# Ashland KY Craigslist: Big Cabinet Humidor $250



## Rubix^3 (Nov 10, 2008)

Saw this on Craigslist from Ashland, KY, and had to pass it on to you folks here. Looks like a steal for $250. Wish I had the space and cash myself...
Anyone in the tri-state area jump on this!

Cigar Cabinet


----------



## gjcab09 (Jul 12, 2009)

That's really cool, makes me wish I'd winter in KY!


----------



## Trex (Jul 29, 2009)

gjcab09 said:


> That's really cool, makes me wish I'd winter in KY!


No, Kidding. Pretty Sweet! This would look awesome in my living room:smoke:


----------



## Hokie (Apr 11, 2008)

Trex said:


> No, Kidding. Pretty Sweet! This would look awesome in my living room:smoke:


wow! Not too far from me, either. I don't have a great place for it just yet. How hard would it be to store?


----------



## iRace559 (Aug 27, 2009)

That looks awesome! Anyone who pick's that up is getting one hell of a deal.


----------



## smelvis (Sep 7, 2009)

It would take me about 2 seconds to decide if it were in my town.


----------



## 96Brigadier (Oct 20, 2009)

Hokie said:


> wow! Not too far from me, either. I don't have a great place for it just yet. How hard would it be to store?


Who cares, at that price go buy it!!


----------



## cp478 (Oct 23, 2008)

I don't have the cash! CRUD!!!!!!!!!!!!!!!!!!!


----------



## SMOKE20 (Apr 26, 2008)

Damn for 250 that is nice


----------



## Hokie (Apr 11, 2008)

I e-mailed the seller last night - but haven't heard anything yet. I think I can work it out if they would get back with me.


----------



## harley33 (Mar 27, 2009)

Hokie said:


> I e-mailed the seller last night - but haven't heard anything yet. I think I can work it out if they would get back with me.


Let us know what happens. I don't know how far Ashland Kentucky is from Columbus Ohio, but I would leave right now to get it. That is a steal.


----------



## harley33 (Mar 27, 2009)

Hey Hokie-

I did talk with the seller and I have it reserved.

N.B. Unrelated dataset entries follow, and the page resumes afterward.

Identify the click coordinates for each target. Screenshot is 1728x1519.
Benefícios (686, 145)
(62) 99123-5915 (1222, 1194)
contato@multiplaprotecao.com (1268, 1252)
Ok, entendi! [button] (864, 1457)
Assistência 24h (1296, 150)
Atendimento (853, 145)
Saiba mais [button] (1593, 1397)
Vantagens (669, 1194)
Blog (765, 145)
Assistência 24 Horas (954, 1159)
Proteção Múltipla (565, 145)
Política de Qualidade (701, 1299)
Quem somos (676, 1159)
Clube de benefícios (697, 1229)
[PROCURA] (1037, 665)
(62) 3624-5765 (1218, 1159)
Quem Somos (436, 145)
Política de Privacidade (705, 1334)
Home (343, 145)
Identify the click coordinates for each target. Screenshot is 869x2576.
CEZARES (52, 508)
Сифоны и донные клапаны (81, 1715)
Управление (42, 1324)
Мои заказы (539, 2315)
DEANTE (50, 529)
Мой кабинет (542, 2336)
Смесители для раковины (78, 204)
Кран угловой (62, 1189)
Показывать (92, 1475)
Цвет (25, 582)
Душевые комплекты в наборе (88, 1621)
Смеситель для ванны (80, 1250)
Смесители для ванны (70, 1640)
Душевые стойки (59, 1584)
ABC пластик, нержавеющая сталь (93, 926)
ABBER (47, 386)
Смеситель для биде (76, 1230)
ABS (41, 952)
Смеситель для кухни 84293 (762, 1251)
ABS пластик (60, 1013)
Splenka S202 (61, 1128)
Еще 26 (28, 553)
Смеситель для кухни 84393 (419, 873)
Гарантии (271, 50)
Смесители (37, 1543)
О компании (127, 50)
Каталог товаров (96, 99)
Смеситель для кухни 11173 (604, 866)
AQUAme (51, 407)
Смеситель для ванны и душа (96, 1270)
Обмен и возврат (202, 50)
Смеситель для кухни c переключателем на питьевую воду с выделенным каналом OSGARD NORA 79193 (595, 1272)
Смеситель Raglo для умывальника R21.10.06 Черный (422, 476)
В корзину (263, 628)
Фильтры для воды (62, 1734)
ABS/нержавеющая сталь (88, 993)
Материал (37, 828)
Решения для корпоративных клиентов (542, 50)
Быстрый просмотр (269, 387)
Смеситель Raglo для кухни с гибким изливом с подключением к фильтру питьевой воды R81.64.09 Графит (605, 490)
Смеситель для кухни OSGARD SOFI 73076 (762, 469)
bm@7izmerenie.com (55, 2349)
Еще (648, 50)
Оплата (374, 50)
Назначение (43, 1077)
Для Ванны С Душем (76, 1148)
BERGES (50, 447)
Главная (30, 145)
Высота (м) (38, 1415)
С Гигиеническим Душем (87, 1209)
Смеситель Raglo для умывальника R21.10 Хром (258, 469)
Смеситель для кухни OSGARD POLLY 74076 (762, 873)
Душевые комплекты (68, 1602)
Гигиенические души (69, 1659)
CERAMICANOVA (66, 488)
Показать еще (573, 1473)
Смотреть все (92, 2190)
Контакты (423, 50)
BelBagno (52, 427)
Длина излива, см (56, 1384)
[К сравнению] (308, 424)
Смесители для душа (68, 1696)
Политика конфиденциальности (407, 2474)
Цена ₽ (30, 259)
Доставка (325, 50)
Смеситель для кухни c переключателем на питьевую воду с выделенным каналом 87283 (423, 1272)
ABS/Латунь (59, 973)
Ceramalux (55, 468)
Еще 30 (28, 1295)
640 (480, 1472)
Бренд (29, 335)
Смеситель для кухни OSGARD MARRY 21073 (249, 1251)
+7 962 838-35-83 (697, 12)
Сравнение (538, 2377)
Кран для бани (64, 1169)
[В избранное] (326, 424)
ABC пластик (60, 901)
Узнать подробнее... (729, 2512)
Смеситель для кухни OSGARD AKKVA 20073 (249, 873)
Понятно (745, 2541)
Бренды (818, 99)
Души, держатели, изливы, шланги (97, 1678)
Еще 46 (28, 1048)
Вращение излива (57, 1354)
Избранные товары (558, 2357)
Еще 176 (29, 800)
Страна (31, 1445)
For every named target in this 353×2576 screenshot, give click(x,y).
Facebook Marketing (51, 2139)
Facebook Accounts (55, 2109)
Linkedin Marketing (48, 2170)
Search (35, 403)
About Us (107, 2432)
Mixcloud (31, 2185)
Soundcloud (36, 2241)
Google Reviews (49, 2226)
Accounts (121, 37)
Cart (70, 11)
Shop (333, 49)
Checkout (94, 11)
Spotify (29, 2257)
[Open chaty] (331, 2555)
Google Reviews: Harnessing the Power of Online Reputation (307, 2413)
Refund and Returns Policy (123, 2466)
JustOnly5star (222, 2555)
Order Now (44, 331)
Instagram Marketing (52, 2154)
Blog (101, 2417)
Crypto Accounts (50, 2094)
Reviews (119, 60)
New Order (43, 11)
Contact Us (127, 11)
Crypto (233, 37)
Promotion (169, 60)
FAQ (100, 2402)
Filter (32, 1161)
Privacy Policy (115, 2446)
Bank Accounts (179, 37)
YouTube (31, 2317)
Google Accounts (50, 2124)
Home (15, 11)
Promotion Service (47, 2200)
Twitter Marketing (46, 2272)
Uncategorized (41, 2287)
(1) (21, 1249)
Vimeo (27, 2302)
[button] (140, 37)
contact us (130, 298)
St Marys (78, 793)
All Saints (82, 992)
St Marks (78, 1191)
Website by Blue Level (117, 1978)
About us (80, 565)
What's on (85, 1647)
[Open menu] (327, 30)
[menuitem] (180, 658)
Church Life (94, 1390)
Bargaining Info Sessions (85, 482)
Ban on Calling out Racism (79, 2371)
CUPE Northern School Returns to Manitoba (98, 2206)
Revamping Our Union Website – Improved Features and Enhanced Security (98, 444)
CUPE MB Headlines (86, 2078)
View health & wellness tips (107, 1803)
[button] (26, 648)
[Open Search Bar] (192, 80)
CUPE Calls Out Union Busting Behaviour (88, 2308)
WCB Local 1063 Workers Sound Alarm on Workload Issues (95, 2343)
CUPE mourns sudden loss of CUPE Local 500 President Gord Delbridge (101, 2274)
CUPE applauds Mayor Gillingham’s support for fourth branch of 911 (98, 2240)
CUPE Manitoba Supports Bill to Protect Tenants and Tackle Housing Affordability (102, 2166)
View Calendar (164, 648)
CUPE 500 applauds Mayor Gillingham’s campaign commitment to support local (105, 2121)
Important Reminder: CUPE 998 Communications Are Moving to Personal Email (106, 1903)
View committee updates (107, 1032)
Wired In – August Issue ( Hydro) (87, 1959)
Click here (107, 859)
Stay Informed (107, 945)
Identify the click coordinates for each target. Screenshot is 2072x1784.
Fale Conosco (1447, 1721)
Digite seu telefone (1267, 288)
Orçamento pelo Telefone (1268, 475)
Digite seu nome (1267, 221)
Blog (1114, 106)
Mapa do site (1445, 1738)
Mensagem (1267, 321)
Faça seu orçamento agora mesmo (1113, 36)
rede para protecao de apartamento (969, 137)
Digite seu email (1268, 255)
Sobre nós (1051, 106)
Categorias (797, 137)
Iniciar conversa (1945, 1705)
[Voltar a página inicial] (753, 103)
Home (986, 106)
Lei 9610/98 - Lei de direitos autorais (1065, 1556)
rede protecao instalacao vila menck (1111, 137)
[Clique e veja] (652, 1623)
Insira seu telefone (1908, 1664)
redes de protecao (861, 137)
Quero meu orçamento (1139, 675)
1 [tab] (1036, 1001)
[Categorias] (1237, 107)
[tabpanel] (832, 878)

If you want it, let me know and it's yours first. If not, let me know and I will take it.

PM me if you want.


----------



## Rubix^3 (Nov 10, 2008)

Whoever get this thing, be sure to share some pics so I (and the puff community) can live vicariously through you! This humi looks awesome!


----------



## Hokie (Apr 11, 2008)

PM sent - the seller never did get back with me. Oh well...


----------



## dj1340 (Mar 30, 2009)

I also had sent an e-mail and never heard back


----------



## roughrider (Feb 25, 2008)

Whoever gets it is getting a sweet deal. The thing looks pretty good from the picture.


----------



## harley33 (Mar 27, 2009)

I backed off because I think that it is too big. If I can talk the better half into it, I might go for it. I did talk with the seller and he said that the only thing it didn't show was that the windows are plexiglas (sp). I would assume that if they were smoky, you could replace them with glass. 

I did ask him to forward better pictures, but that hasn't happened yet. Doesn't seem like he is too much of a hurry to unload it. I guess that I wouldn't be either.


----------



## dj1340 (Mar 30, 2009)

He must not be if he's not returning emails, I sent mine over a week ago and no reply


----------



## arodgers (Sep 10, 2009)

He's probably rethinking his price after all the responses he received.


----------



## Hokie (Apr 11, 2008)

Well - hopefully someone will hear something one way or the other.


----------



## Hokie (Apr 11, 2008)

Anyone ever hear anything? If not, I'd like to try to get back in touch with the seller.


----------



## harley33 (Mar 27, 2009)

I have not heard a thing. I asked him to send me better pictures of the unit. Never recieved a thing.

Good luck.


----------



## Rubix^3 (Nov 10, 2008)

this is really weird. You know, he re-posted the sale at Craigslist last week again, same price and everything. Strange he doesn't respond to potential buyers. ???


----------



## Hokie (Apr 11, 2008)

I e-mailed him again today. I told him I would/could show up tomorrow night or anytime Friday with cash and a truck.

I hope to hear from him.


----------